Booth Managment at Public Events
After working scores of public events for the AMA over the years, I have collected some tips I think might be useful for members doing booth time at a mall show or a conference. My list is far from complete so feel free to send me an email with ideas from your experience and I’ll be happy to add them to this document to share with others.
Most of my experience at conferences or AMA club events is centered on using the venerable AMA FPG-9 (Foam Plate Glider, 9-inch) as an attraction to catch the attention and imagination of folks as they pass by. The glider is easy and quick to assemble and flies reliably. Also, this glider is inexpensive to reproduce, making it ideal as something that can be given away along with club contact information and AMA literature.
If the event is large, a small team of club members is ideal; two or three club members can assemble the gliders for visitors while another one or two can share information about the club and what it does.

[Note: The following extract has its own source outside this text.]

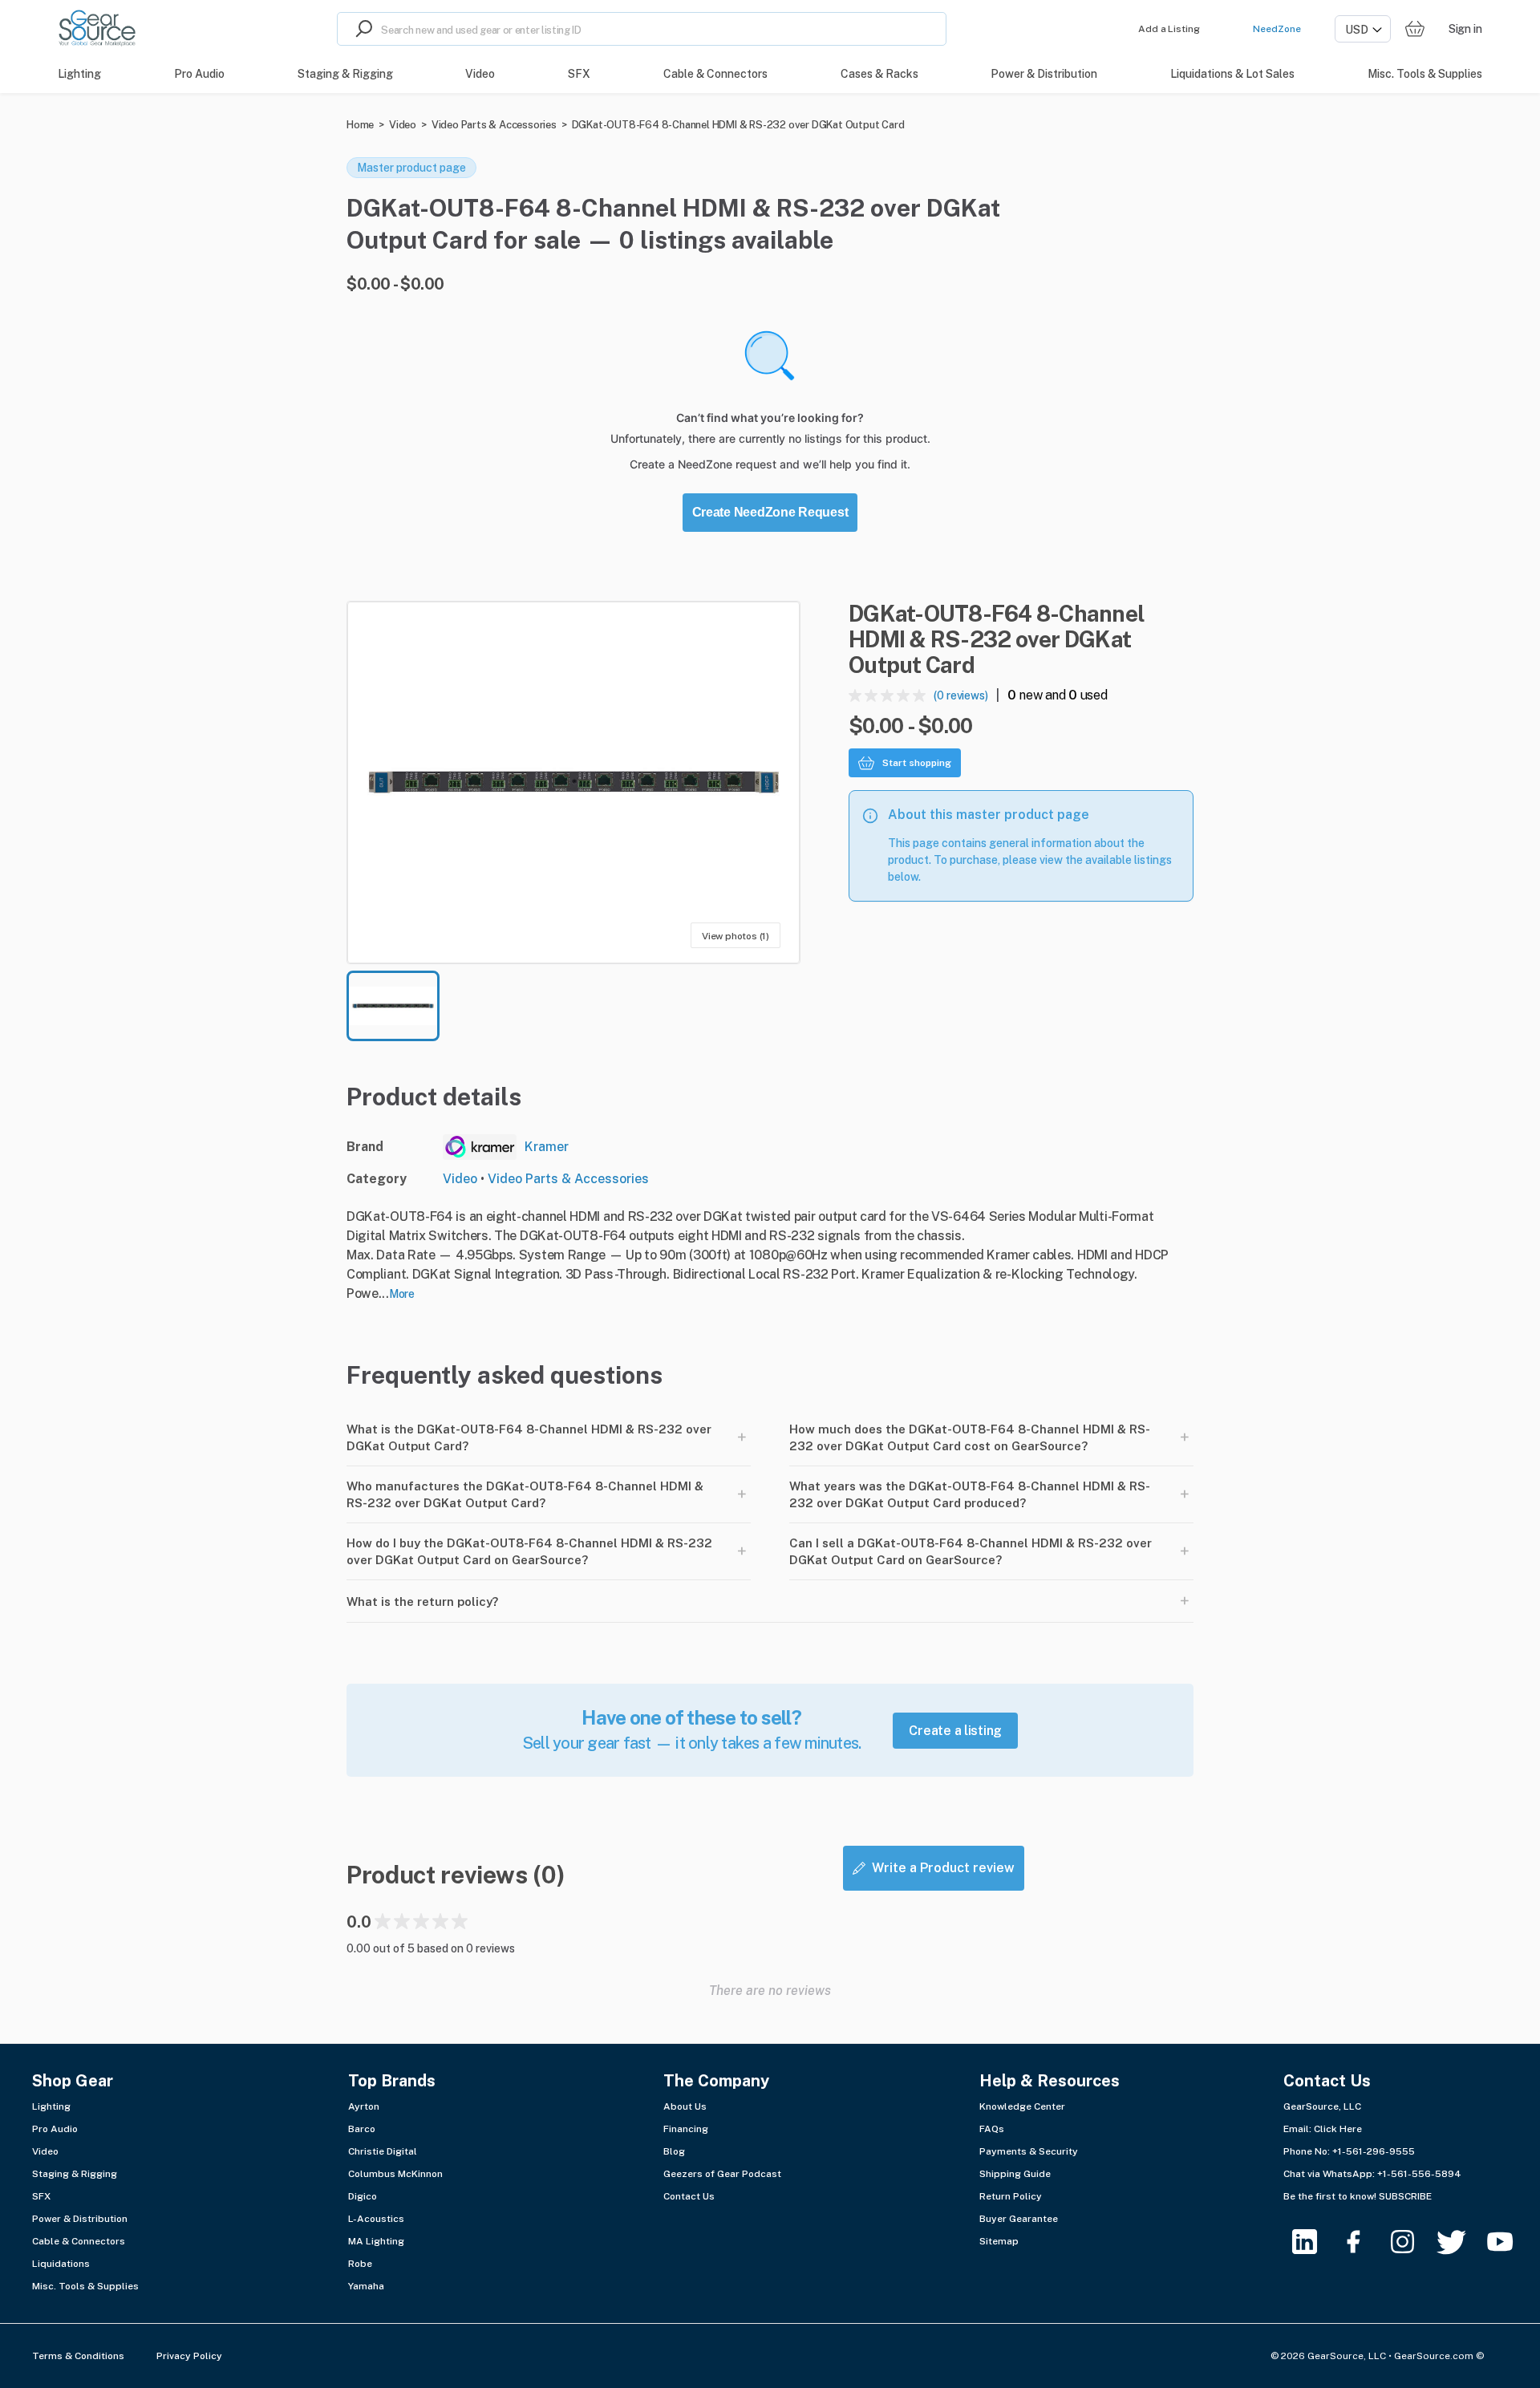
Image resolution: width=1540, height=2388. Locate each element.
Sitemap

It is great to have the help but do not be afraid set expectations with these volunteers early. For example, it may seem obvious, but Rule Number One is: No cell phone texting while working in the booth; a volunteer absorbed in an electronic device cannot engage folks who are there to find out about what that AMA has to offer.
If you are at a conference where you are competing for attention with other exhibitors, have a team member step outside the booth and make short flights with the glider, an activity always guaranteed to attract a crowd.
Tips for those doing the FPG-9 assembly:
- It's best to have at least two "built-examples" on the table - competed gliders so visitors can see what the final product looks like. It is a handy reference worth a 1000 words of explanation.
- The pre-cut FPG-9 blanks are a great time-saver but you still need scissors to separate the fin from the wing and - very important – you must show the visitor how to cut the wing and fin slots a bit wider (to about 1/16 of an inch), so the fin and wing slide together without warping.
When doing a large public event, chances are good that adults and children will arrive in waves, so crowd control to maintain order is always useful.
- If space permits, set up a single-file waiting line (think TSA or Disney), using brightly colored surveyor tape that is available at any hardware store. Tie the tape to the backs of chairs or, if you are outside, attached it to tomato stakes. Doing this will prevent folks from crowding around you, forcing them to wait in line at a distance as you help each visitor assemble a glider. It also eliminates friction if children (or their parents) try to force their way ahead of others who arrived earlier.
These suggestions are appropriate if you have adequate flying space so children can leave the booth and fly their gliders at the event. However, there are stories about accidental flight-line aircraft damage at public events so it is understandable when model or full-size aircraft owners are concerned about children becoming too excited around their planes.
If lack of safe flying space is a problem, I suggest making a handout using some of the text taken from the instructions included in the FPG-9 kit. We created these instructions for Arconic company employees to use during classroom visits and to enable teachers to do follow-up activities. A two-sided handout featuring the pattern for the glider, with instructions taken from the text in the kit, along with contact information for the club will enable you to send each child home with a glider blank, ready for assembly.
Before visitors leave the booth, be sure to show them how to cut the fin and wing slots wider, how to score the control surfaces with a pen, and how to tape the fin and wing together at a proper 90-degree angle. Some partially assembled built-examples work well to make things clear. It is also good to show them launch technique: a snap of the wrist (not like a baseball) and a little “up elevon” to make it climb.
Doing this will move visitors through the booth at a much faster rate than assembling a glider for every person who stops by. What you do depends on how much volunteer help you have and whether visitors have a place to fly the planes without getting in the way of others.
Most of all, have fun! Your enthusiasm will be contagious which is the best recruitment strategy to promote club membership and interest in the AMA.